C'est parce que le bloc appartient à la collection NRF que l'on peut détecter que la reliure et la couverture ne sont pas d'origine. Très clairement, on a retiré la couverture originale au célèbre liseré pour intégrer le bloc dans une reliure manuelle.
Couverture de l'édition de 1939, disparue dans notre volume.
2. Analyser l'ensemble couverture et reliure
Voici les différents éléments à observer :
- Les Matières : papier, toile, cuir, bois, métal...
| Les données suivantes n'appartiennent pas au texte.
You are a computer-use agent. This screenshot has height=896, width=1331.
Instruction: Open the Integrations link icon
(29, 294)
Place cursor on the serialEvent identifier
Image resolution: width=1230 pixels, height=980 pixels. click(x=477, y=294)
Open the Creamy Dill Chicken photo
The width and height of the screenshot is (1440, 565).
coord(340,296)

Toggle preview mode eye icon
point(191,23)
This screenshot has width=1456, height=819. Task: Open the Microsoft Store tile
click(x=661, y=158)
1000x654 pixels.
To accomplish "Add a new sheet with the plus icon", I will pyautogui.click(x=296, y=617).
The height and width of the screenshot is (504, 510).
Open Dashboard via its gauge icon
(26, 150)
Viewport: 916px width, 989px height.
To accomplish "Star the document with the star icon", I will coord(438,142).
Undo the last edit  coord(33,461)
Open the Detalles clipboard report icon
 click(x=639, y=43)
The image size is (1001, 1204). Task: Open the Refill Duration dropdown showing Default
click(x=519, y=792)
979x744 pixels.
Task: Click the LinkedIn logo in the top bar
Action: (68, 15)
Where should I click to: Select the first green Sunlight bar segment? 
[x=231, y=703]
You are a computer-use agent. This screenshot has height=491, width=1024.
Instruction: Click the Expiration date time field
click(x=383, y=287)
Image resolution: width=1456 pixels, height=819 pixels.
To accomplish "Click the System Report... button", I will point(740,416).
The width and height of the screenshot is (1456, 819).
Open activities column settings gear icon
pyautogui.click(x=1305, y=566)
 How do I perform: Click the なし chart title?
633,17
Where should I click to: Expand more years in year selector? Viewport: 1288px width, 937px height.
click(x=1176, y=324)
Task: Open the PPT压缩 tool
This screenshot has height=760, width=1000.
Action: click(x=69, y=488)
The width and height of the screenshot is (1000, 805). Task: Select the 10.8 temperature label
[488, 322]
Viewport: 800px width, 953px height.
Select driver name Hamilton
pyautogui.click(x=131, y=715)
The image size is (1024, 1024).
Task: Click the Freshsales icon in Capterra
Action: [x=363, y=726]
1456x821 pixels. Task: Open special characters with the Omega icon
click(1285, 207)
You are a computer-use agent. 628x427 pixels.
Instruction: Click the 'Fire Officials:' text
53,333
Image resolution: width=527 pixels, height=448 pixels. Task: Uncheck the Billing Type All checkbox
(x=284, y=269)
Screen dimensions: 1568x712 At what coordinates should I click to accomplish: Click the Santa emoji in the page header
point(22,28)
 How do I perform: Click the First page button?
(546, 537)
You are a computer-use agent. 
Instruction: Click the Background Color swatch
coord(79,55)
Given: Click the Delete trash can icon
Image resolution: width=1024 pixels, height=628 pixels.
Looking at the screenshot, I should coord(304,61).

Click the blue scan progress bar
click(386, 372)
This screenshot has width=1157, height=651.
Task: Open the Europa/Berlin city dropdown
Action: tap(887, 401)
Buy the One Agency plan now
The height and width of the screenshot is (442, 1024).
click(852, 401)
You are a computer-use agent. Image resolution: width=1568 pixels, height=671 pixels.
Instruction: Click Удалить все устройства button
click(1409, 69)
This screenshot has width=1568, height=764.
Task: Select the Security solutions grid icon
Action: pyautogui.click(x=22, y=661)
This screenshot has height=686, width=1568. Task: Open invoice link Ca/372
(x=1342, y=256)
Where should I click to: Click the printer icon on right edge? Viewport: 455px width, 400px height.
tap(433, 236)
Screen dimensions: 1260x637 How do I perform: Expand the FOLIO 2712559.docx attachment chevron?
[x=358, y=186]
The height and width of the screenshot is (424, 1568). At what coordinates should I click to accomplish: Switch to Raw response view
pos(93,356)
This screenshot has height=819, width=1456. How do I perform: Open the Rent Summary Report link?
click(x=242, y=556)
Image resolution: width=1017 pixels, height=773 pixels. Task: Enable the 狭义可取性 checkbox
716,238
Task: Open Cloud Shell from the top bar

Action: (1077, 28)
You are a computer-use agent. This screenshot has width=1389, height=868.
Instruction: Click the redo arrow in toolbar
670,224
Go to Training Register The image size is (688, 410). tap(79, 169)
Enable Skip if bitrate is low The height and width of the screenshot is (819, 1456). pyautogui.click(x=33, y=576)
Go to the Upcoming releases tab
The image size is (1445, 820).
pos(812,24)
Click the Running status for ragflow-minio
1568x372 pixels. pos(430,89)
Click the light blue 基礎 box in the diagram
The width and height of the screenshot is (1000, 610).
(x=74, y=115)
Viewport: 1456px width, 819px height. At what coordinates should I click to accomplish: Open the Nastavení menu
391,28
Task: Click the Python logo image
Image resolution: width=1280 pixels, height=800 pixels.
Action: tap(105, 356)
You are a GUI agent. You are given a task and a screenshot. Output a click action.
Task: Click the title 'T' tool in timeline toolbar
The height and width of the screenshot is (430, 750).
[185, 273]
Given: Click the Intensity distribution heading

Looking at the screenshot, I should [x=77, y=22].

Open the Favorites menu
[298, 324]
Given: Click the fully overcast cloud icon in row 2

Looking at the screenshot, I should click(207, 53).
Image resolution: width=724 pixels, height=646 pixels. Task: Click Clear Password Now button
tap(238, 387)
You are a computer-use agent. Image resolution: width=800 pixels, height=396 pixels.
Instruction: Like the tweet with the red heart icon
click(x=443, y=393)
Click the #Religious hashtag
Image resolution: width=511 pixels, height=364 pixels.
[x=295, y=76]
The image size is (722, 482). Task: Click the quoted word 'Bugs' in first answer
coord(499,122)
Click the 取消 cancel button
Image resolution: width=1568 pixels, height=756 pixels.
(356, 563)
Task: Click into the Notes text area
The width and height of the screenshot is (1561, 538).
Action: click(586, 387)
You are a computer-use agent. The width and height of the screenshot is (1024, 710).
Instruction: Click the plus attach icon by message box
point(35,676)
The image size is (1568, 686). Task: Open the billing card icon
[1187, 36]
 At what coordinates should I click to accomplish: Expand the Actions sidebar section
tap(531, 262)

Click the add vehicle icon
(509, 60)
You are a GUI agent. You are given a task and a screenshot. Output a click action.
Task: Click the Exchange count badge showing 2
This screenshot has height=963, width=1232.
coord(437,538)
- Le Dos : titrage, présence de nerfs (saillies), décorations
- Les Tranchefiles : ces broderies en haut et en bas de la reliure
L'analyse révèle assez rapidement une reliure travaillée mais simple dans ses matériaux. L'usure sur la tranche montre bien que la matière utilisée n'est pas le cuir espéré mais probablement un papier imitant le cuir (skivertex) dont on voit la trame élimée par endroit. L'artisan relieur a néanmoins travaillé avec attention, peaufinant un titrage à l'or sur le dos et apposant des tranchefiles dans le ton de la couverture.
3. Plonger dans les détails
Il convient enfin de débusquer des détails qui ajoutent au charme historique de l'ouvrage. Nous en avons détecté deux ici :
1. Le visa de la censure : publié en 1939 et diffusé ici en 1940, le roman n'échappe pas à la censure, et peut-être à l'auto-censure à la traduction comme le laisse entendre l'avant-propos ("Cet ouvrage dont l'édition américaine compte plus de mille pages..." soit plus de 150 pages que la traduction proposée). La mention "Censure - Visa n°65 - 25-10-39" rappelle le contexte politique de la publication. La IIIème République disposait en effet des outils réglementaires pour contrôler les publications, étêtant ce qui était considéré comme extrême ou amoral (voir ici). Si la traduction de Pierre-François Caillé est toujours proposée par Gallimard aujourd'hui, à voir si elle a été amendée depuis.
2. La signature du relieur : il est bon de rechercher si l'artisan relieur a signé son travail. Notre volume est bien discret sur ce point : un simple tampon "Reliure d'Art Française" vient confirmer le travail a posteriori, sur un volume de la NRF classique.
Il arrive que les relieurs cachent des indices à l'intérieur de la reliure, dans les couches internes. Ils seront alors découverts lors du prochain travail d'entretien et de sauvegarde du bloc.
Epilogue
Par cette démarche méthodique, nous avons donc un peu de l'histoire qui se cache au-delà du texte :
- Il était une fois un roman américain imprimé juste avant l'Occupation, passé au crible de la censure de la IIIème République.
- Un (seul ?) lecteur l'apprécie assez pour confier le volume à un relieur qui fait un travail équilibré entre subtilités (marquage à l'or du titre, tranchefiles) et économie de moyens (simili cuir).
- Relié en France, le volume aura fait le voyage entre Montrouge (à côté de Paris) où il fut imprimé et Montréal, lieu de sa dernière acquisition.